Background: Locally advanced pancreatic cancer (LAPC) patients who have unreconstructible SMV involvement are traditionally considered unresectable. Here we report 5 LAPC patients with unreconstructible SMV occlusion and collateralization who underwent pancreaticoduodenectomy (PD) and vein resection without reconstruction. Methods: LAPC patients from a multidisciplinary clinic were identified after retrospective review of medical records from 2013 to 2017. Clinicopathologic and operative details, post-operative complications, and oncologic outcomes were assessed. Results: Median age was 57 (range 52–64). Median time from diagnosis to resection was 8 months (range 6 – 23). All patients received preoperative radiation and chemotherapy (3 FOLFIRINOX, 2 Gem-Abraxane), for at least 4 cycles. All patients had SMA abutment and venous encasement, and 4 had complete SMV occlusion. All patients had left-sided collateralization.
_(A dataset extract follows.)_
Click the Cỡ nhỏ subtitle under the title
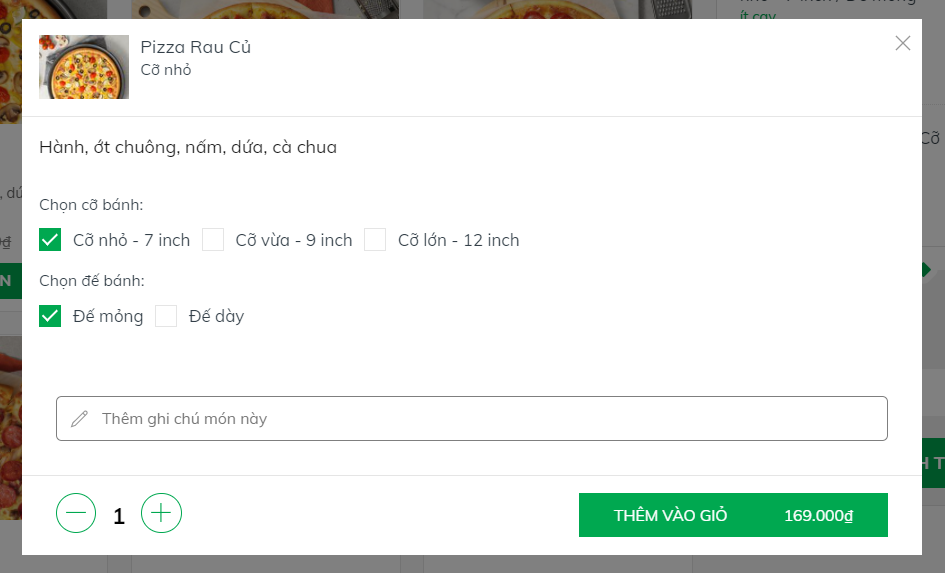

Median operative time was 429 minutes (range 255–600) and median EBL was 650 ml (range 250–4500). One patient experienced pancreatic fistula and GI bleeding. Median length of stay was 7 days (range 7–13). One patient had a pathologic complete response (no viable tumor), and one a marked response (scattered foci of tumor). Four patients had no lymph node metastasis, and one patient had a positive margin (uncinate). Three patients received adjuvant chemotherapy. Two patients have no evidence of disease 6 and 7 months following resection. One is alive with local recurrence 6 months following R1 resection. Two patients died with disease: one at 23 months (local recurrence at 11), and another at 20 months (distant recurrence at 14). Conclusion: PD and vein resection without reconstruction is safe and feasible in appropriately selected LAPC patients with SMV occlusion and left-sided collateralization.